Retype the records exactly, including every line.

Collection entries:
····················
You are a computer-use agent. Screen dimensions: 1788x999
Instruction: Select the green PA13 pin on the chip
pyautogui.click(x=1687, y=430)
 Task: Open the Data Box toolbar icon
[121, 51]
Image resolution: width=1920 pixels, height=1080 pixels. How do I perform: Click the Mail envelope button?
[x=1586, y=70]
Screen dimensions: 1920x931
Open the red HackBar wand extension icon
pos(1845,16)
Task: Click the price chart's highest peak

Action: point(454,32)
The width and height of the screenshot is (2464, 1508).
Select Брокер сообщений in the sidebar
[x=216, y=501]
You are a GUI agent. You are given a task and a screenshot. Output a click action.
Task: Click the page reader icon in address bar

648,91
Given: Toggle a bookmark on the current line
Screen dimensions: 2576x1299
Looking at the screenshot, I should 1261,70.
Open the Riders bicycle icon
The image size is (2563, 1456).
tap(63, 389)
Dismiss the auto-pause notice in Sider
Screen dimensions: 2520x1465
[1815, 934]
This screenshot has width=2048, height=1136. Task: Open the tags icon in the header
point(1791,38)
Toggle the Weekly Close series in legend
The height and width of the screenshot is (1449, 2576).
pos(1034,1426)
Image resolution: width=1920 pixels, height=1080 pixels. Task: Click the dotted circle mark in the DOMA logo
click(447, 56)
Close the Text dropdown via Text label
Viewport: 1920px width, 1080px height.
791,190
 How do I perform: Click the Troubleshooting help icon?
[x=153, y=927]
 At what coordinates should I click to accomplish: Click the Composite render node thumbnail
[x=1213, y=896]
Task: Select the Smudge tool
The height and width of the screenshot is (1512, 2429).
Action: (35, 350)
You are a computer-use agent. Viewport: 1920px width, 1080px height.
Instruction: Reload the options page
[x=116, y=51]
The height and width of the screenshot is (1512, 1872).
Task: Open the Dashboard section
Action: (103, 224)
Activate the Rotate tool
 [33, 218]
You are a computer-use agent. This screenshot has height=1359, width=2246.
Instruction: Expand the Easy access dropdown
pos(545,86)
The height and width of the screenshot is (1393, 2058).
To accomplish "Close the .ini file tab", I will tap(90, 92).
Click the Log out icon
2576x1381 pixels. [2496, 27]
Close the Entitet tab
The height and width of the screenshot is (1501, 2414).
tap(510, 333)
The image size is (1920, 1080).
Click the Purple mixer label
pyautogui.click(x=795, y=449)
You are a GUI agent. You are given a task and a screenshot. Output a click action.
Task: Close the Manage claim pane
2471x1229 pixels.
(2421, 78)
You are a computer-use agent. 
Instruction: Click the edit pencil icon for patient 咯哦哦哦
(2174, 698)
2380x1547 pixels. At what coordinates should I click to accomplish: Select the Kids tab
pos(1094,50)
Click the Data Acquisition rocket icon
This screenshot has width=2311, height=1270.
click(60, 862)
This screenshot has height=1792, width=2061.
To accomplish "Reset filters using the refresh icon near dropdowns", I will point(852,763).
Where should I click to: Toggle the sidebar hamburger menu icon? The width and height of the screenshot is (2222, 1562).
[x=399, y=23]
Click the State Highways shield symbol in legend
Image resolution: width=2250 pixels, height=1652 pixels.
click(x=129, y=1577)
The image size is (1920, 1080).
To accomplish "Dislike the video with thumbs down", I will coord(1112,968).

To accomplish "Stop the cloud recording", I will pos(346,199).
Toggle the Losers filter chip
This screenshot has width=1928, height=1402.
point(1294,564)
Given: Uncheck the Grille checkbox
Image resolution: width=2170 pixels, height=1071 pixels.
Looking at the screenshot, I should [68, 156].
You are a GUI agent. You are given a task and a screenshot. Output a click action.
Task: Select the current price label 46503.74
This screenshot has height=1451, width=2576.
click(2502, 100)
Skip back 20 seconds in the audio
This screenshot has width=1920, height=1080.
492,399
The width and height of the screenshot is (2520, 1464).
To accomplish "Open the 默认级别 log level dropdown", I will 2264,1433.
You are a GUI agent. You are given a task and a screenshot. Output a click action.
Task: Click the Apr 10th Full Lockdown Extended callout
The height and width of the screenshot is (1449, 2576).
····················
### Problem solution
You are a computer-use agent. Screen dimensions: 1788x999
Instruction: Select the green PA13 pin on the chip
pyautogui.click(x=1687, y=430)
 Task: Open the Data Box toolbar icon
[121, 51]
Image resolution: width=1920 pixels, height=1080 pixels. How do I perform: Click the Mail envelope button?
[x=1586, y=70]
Screen dimensions: 1920x931
Open the red HackBar wand extension icon
pos(1845,16)
Task: Click the price chart's highest peak

Action: point(454,32)
The width and height of the screenshot is (2464, 1508).
Select Брокер сообщений in the sidebar
[x=216, y=501]
You are a GUI agent. You are given a task and a screenshot. Output a click action.
Task: Click the page reader icon in address bar

648,91
Given: Toggle a bookmark on the current line
Screen dimensions: 2576x1299
Looking at the screenshot, I should 1261,70.
Open the Riders bicycle icon
The image size is (2563, 1456).
tap(63, 389)
Dismiss the auto-pause notice in Sider
Screen dimensions: 2520x1465
[1815, 934]
This screenshot has width=2048, height=1136. Task: Open the tags icon in the header
point(1791,38)
Toggle the Weekly Close series in legend
The height and width of the screenshot is (1449, 2576).
pos(1034,1426)
Image resolution: width=1920 pixels, height=1080 pixels. Task: Click the dotted circle mark in the DOMA logo
click(447, 56)
Close the Text dropdown via Text label
Viewport: 1920px width, 1080px height.
791,190
 How do I perform: Click the Troubleshooting help icon?
[x=153, y=927]
 At what coordinates should I click to accomplish: Click the Composite render node thumbnail
[x=1213, y=896]
Task: Select the Smudge tool
The height and width of the screenshot is (1512, 2429).
Action: (35, 350)
You are a computer-use agent. Viewport: 1920px width, 1080px height.
Instruction: Reload the options page
[x=116, y=51]
The height and width of the screenshot is (1512, 1872).
Task: Open the Dashboard section
Action: (103, 224)
Activate the Rotate tool
 [33, 218]
You are a computer-use agent. This screenshot has height=1359, width=2246.
Instruction: Expand the Easy access dropdown
pos(545,86)
The height and width of the screenshot is (1393, 2058).
To accomplish "Close the .ini file tab", I will tap(90, 92).
Click the Log out icon
2576x1381 pixels. [2496, 27]
Close the Entitet tab
The height and width of the screenshot is (1501, 2414).
tap(510, 333)
The image size is (1920, 1080).
Click the Purple mixer label
pyautogui.click(x=795, y=449)
You are a GUI agent. You are given a task and a screenshot. Output a click action.
Task: Close the Manage claim pane
2471x1229 pixels.
(2421, 78)
You are a computer-use agent. 
Instruction: Click the edit pencil icon for patient 咯哦哦哦
(2174, 698)
2380x1547 pixels. At what coordinates should I click to accomplish: Select the Kids tab
pos(1094,50)
Click the Data Acquisition rocket icon
This screenshot has width=2311, height=1270.
click(60, 862)
This screenshot has height=1792, width=2061.
To accomplish "Reset filters using the refresh icon near dropdowns", I will point(852,763).
Where should I click to: Toggle the sidebar hamburger menu icon? The width and height of the screenshot is (2222, 1562).
[x=399, y=23]
Click the State Highways shield symbol in legend
Image resolution: width=2250 pixels, height=1652 pixels.
click(x=129, y=1577)
The image size is (1920, 1080).
To accomplish "Dislike the video with thumbs down", I will coord(1112,968).

To accomplish "Stop the cloud recording", I will pos(346,199).
Toggle the Losers filter chip
This screenshot has width=1928, height=1402.
point(1294,564)
Given: Uncheck the Grille checkbox
Image resolution: width=2170 pixels, height=1071 pixels.
Looking at the screenshot, I should [68, 156].
You are a GUI agent. You are given a task and a screenshot. Output a click action.
Task: Select the current price label 46503.74
This screenshot has height=1451, width=2576.
click(2502, 100)
Skip back 20 seconds in the audio
This screenshot has width=1920, height=1080.
492,399
The width and height of the screenshot is (2520, 1464).
To accomplish "Open the 默认级别 log level dropdown", I will 2264,1433.
You are a GUI agent. You are given a task and a screenshot. Output a click action.
Task: Click the Apr 10th Full Lockdown Extended callout
The height and width of the screenshot is (1449, 2576).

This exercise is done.